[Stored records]
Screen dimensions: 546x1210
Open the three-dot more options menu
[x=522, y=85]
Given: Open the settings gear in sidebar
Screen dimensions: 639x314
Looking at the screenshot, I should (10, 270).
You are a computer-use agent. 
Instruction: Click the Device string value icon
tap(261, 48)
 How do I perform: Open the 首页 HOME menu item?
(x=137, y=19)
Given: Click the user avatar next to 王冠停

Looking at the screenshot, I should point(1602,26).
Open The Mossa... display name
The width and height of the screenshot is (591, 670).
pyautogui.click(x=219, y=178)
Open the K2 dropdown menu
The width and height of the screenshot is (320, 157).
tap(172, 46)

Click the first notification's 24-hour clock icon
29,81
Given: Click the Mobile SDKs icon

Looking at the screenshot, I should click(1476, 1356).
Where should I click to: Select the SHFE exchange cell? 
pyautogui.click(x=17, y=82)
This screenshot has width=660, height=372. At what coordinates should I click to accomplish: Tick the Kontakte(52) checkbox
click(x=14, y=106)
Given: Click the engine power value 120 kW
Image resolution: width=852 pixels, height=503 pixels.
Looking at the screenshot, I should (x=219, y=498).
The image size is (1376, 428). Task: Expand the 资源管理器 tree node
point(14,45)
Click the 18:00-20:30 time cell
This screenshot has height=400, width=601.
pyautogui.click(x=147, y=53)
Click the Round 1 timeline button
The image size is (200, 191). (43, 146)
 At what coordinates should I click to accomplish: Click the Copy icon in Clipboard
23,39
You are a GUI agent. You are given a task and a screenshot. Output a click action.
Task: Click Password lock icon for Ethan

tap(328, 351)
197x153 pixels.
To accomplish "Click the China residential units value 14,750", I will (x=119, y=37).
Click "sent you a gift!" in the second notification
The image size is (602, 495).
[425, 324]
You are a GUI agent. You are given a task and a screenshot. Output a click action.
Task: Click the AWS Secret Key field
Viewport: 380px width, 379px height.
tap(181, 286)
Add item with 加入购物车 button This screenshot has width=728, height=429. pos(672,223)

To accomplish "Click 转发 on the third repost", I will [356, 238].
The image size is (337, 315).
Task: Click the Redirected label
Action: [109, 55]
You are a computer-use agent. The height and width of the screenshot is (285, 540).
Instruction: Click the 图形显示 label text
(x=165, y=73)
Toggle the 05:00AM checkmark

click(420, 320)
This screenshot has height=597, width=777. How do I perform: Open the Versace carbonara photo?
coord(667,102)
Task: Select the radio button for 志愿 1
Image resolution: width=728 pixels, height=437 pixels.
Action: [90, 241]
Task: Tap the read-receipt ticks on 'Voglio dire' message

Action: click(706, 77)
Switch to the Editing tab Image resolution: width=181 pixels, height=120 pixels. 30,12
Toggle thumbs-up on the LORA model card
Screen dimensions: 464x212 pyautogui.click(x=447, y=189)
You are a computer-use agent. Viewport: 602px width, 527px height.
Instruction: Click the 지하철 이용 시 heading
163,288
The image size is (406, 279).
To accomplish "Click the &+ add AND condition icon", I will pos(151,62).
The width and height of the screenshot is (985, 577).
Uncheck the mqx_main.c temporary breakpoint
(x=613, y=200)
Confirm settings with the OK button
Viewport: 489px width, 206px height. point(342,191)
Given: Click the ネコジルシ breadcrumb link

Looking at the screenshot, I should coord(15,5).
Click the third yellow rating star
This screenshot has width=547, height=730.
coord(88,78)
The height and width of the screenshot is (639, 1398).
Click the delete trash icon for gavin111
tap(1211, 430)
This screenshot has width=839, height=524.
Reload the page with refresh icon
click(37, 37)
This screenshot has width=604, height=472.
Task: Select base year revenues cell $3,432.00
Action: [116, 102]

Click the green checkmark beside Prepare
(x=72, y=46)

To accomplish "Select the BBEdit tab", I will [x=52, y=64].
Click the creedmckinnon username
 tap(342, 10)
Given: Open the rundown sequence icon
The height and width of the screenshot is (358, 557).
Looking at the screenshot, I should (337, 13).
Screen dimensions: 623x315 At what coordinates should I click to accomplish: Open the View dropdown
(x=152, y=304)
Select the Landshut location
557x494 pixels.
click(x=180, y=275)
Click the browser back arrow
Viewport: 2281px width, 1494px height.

> **TO DO**:
Reproduce every record above, word for word.

> **RESULT OF THE TASK**:
Screen dimensions: 546x1210
Open the three-dot more options menu
[x=522, y=85]
Given: Open the settings gear in sidebar
Screen dimensions: 639x314
Looking at the screenshot, I should (10, 270).
You are a computer-use agent. 
Instruction: Click the Device string value icon
tap(261, 48)
 How do I perform: Open the 首页 HOME menu item?
(x=137, y=19)
Given: Click the user avatar next to 王冠停

Looking at the screenshot, I should point(1602,26).
Open The Mossa... display name
The width and height of the screenshot is (591, 670).
pyautogui.click(x=219, y=178)
Open the K2 dropdown menu
The width and height of the screenshot is (320, 157).
tap(172, 46)

Click the first notification's 24-hour clock icon
29,81
Given: Click the Mobile SDKs icon

Looking at the screenshot, I should click(1476, 1356).
Where should I click to: Select the SHFE exchange cell? 
pyautogui.click(x=17, y=82)
This screenshot has width=660, height=372. At what coordinates should I click to accomplish: Tick the Kontakte(52) checkbox
click(x=14, y=106)
Given: Click the engine power value 120 kW
Image resolution: width=852 pixels, height=503 pixels.
Looking at the screenshot, I should (x=219, y=498).
The image size is (1376, 428). Task: Expand the 资源管理器 tree node
point(14,45)
Click the 18:00-20:30 time cell
This screenshot has height=400, width=601.
pyautogui.click(x=147, y=53)
Click the Round 1 timeline button
The image size is (200, 191). (43, 146)
 At what coordinates should I click to accomplish: Click the Copy icon in Clipboard
23,39
You are a GUI agent. You are given a task and a screenshot. Output a click action.
Task: Click Password lock icon for Ethan

tap(328, 351)
197x153 pixels.
To accomplish "Click the China residential units value 14,750", I will (x=119, y=37).
Click "sent you a gift!" in the second notification
The image size is (602, 495).
[425, 324]
You are a GUI agent. You are given a task and a screenshot. Output a click action.
Task: Click the AWS Secret Key field
Viewport: 380px width, 379px height.
tap(181, 286)
Add item with 加入购物车 button This screenshot has width=728, height=429. pos(672,223)

To accomplish "Click 转发 on the third repost", I will [356, 238].
The image size is (337, 315).
Task: Click the Redirected label
Action: [109, 55]
You are a computer-use agent. The height and width of the screenshot is (285, 540).
Instruction: Click the 图形显示 label text
(x=165, y=73)
Toggle the 05:00AM checkmark

click(420, 320)
This screenshot has height=597, width=777. How do I perform: Open the Versace carbonara photo?
coord(667,102)
Task: Select the radio button for 志愿 1
Image resolution: width=728 pixels, height=437 pixels.
Action: [90, 241]
Task: Tap the read-receipt ticks on 'Voglio dire' message

Action: click(706, 77)
Switch to the Editing tab Image resolution: width=181 pixels, height=120 pixels. 30,12
Toggle thumbs-up on the LORA model card
Screen dimensions: 464x212 pyautogui.click(x=447, y=189)
You are a computer-use agent. Viewport: 602px width, 527px height.
Instruction: Click the 지하철 이용 시 heading
163,288
The image size is (406, 279).
To accomplish "Click the &+ add AND condition icon", I will pos(151,62).
The width and height of the screenshot is (985, 577).
Uncheck the mqx_main.c temporary breakpoint
(x=613, y=200)
Confirm settings with the OK button
Viewport: 489px width, 206px height. point(342,191)
Given: Click the ネコジルシ breadcrumb link

Looking at the screenshot, I should coord(15,5).
Click the third yellow rating star
This screenshot has width=547, height=730.
coord(88,78)
The height and width of the screenshot is (639, 1398).
Click the delete trash icon for gavin111
tap(1211, 430)
This screenshot has width=839, height=524.
Reload the page with refresh icon
click(37, 37)
This screenshot has width=604, height=472.
Task: Select base year revenues cell $3,432.00
Action: [116, 102]

Click the green checkmark beside Prepare
(x=72, y=46)

To accomplish "Select the BBEdit tab", I will [x=52, y=64].
Click the creedmckinnon username
 tap(342, 10)
Given: Open the rundown sequence icon
The height and width of the screenshot is (358, 557).
Looking at the screenshot, I should (337, 13).
Screen dimensions: 623x315 At what coordinates should I click to accomplish: Open the View dropdown
(x=152, y=304)
Select the Landshut location
557x494 pixels.
click(x=180, y=275)
Click the browser back arrow
Viewport: 2281px width, 1494px height.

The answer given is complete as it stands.